*** Block opens ***

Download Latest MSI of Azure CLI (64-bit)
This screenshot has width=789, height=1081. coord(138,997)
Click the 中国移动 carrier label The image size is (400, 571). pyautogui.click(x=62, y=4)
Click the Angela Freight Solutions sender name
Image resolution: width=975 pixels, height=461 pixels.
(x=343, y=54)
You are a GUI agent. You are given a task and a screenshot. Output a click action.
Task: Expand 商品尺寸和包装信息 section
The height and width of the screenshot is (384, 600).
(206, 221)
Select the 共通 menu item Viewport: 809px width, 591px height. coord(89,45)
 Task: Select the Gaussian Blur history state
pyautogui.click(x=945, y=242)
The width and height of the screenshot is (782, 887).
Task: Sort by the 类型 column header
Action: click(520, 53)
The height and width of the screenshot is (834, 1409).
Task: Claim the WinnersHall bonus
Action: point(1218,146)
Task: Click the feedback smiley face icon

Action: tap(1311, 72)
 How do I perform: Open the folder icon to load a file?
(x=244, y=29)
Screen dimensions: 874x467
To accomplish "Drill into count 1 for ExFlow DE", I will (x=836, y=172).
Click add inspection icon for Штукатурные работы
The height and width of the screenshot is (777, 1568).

*** Block closes ***

Problem statement:
Looking at the records above, return exactly the lines from the line with "Task: Click the feedback smiley face icon" to the line with "Click add inspection", both ends included.

Answer space:
Task: Click the feedback smiley face icon

Action: tap(1311, 72)
 How do I perform: Open the folder icon to load a file?
(x=244, y=29)
Screen dimensions: 874x467
To accomplish "Drill into count 1 for ExFlow DE", I will (x=836, y=172).
Click add inspection icon for Штукатурные работы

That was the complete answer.